Today, I air layered two limbs of that pecan tree that had been previously damaged by high winds and have since resprouted. If successful, these two air layered trees, once harvested will be potted up and babied until about this time next year when they will become part of the hog food forest.

Re: Air Layering for Propagation of Trees

PostPosted: Tue Jan 08, 2013 12:54 am
by matt walker
Awesome. My favorite plum tree is growing on it's own rootstock. I'm all over this. I've propagated berries this way forever, but never thought of trying it with trees. Thanks George.

Re: Air Layering for Propagation of Trees

PostPosted: Tue Jan 08, 2013 1:04 am
by pa_friendly_guy
Is that a special kind of Moss George? Or is it just any old moss that will hold water? Your moss looked very black and almost well rotted. The moss I have growing here at my place is green. I WONDER IF IT WOULD WORK?

Re: Air Layering for Propagation of Trees

PostPosted: Tue Jan 08, 2013 2:06 am
by George Collins
Guy, the medium used is Spagnum Peat Moss and can be found at most farm supply stores as well as the DIY type stores like Home Depot and Lowes. The reason it is so dark is because it is very wet.

Over the course of the past year I've come to greatly appreciate the role of humidity in keeping an otherwise stressed tree alive or to catalyze germination. For instance, I've had hickory nuts and chinquapins germinate in nothing more than plastic bags. I've read that fig cuttings will root in nothing more than plastic bags. I had a limb from a friend's jujube that got torn off by a deer that I kept alive for months in a pot of Mel's mix enclosed in a large, clear plastic bag that died within one day of me removing it from the bag. I'd be willing to wager that any reasonable medium that keeps humidity at or near 100% around the wound of an air layered branch would serve adequately.

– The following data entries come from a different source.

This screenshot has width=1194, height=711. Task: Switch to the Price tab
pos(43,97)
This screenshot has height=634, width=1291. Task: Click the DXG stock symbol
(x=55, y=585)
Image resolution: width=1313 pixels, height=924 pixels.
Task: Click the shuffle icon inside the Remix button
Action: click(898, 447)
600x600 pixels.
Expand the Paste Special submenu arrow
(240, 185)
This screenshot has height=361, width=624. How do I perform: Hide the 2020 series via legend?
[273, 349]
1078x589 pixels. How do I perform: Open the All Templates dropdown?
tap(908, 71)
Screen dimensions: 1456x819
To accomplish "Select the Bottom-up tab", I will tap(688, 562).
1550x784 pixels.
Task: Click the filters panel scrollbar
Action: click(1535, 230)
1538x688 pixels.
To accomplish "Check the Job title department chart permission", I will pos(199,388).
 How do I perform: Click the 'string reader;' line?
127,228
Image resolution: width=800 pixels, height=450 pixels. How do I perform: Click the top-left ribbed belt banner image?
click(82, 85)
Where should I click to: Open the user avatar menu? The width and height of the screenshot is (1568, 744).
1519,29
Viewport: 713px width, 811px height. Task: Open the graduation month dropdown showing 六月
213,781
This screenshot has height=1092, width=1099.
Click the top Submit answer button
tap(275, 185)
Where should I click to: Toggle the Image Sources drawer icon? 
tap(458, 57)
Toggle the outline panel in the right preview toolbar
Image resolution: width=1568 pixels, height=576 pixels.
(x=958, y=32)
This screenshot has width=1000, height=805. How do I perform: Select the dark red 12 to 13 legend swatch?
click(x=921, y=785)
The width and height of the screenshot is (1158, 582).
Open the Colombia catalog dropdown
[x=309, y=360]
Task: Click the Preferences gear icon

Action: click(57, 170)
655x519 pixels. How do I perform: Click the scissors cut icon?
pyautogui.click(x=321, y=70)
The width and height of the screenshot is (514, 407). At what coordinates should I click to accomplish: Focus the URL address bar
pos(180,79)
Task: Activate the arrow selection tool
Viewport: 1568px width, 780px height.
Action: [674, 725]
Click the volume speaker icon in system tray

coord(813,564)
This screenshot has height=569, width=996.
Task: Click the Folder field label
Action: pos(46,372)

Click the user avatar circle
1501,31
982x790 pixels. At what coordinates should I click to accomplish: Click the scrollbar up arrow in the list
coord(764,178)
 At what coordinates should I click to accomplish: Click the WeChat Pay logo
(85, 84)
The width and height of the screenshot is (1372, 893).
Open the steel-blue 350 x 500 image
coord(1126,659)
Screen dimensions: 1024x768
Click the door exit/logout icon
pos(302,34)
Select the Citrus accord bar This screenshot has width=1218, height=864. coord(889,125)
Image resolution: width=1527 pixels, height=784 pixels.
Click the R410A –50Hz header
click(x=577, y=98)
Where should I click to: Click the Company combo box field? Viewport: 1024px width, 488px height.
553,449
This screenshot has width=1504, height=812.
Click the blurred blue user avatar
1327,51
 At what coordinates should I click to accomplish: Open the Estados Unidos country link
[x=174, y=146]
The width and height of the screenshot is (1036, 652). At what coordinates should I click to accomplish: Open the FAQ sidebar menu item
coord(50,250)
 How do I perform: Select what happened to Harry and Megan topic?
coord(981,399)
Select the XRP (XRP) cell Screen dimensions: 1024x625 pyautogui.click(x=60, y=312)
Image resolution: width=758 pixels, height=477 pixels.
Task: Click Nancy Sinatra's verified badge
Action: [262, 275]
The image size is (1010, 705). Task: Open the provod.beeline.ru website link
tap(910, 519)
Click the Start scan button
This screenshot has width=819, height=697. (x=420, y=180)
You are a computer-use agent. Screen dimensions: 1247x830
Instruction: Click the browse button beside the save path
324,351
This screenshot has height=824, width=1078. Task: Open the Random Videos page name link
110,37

Having said that, I continue to use peat moss out of an abundance of caution and because I caught it on sale one day and bought about 33 cubic feet of it if I remember correctly.

Re: Air Layering for Propagation of Trees

PostPosted: Tue Jan 08, 2013 11:00 am
by pa_friendly_guy
Peat Moss is sold here in large bails. It is fairly reasonable in cost, you see it on sale a lot in the spring. When I built the house many years ago and planted shrubbery I put a huge amount of it down around the bushes I planted before I put down plastic and decorative stones. This was before I learned about double digging, and before I started to garden at all. The back fill around the house foundation is all sand stone rock. At that time I thought peat moss was the same as mulch, or that it would work the same as mulch. A Landscaper friend of mine explained to me, after I was done with the project, that peat moss added almost no nutritional value, it was only good for holding moisture. I did that project so that I would not have to weed around the house. I have never fertilized the shrubs in 30 years, they just grow. I have put muriatic acid around the rhododendrons as well as the azaleas, and I sprinkled some aluminum sulfate around them a few years ago to help with the purple bloomers. The acid I have from cleaning the pool filter in spring and need to get rid of it so I dump it out on the acid loving bushes. The aluminum sulfate I bought at the local feed store for a Blue hydrangea that I planted. It helps the hydrangea bloom blue, and it works well. They sell it at garden centers in a 1lb bag for a couple of Dollars. I bought 15 lb at the feed store for $7. I still have some left, :lol: Now that I have rambled on about nothing related to the subject, I will say that I have heard about the process and was interested in how it was done. I never had anyone explain it as well, or actually show me how to do it until now George, Thanks. I heard about people using the process with Rhododendrons, but I had not heard of its use with fruit trees. Grafting seemed to always be the preferred method of creating new fruit trees that will grow and produce true around here.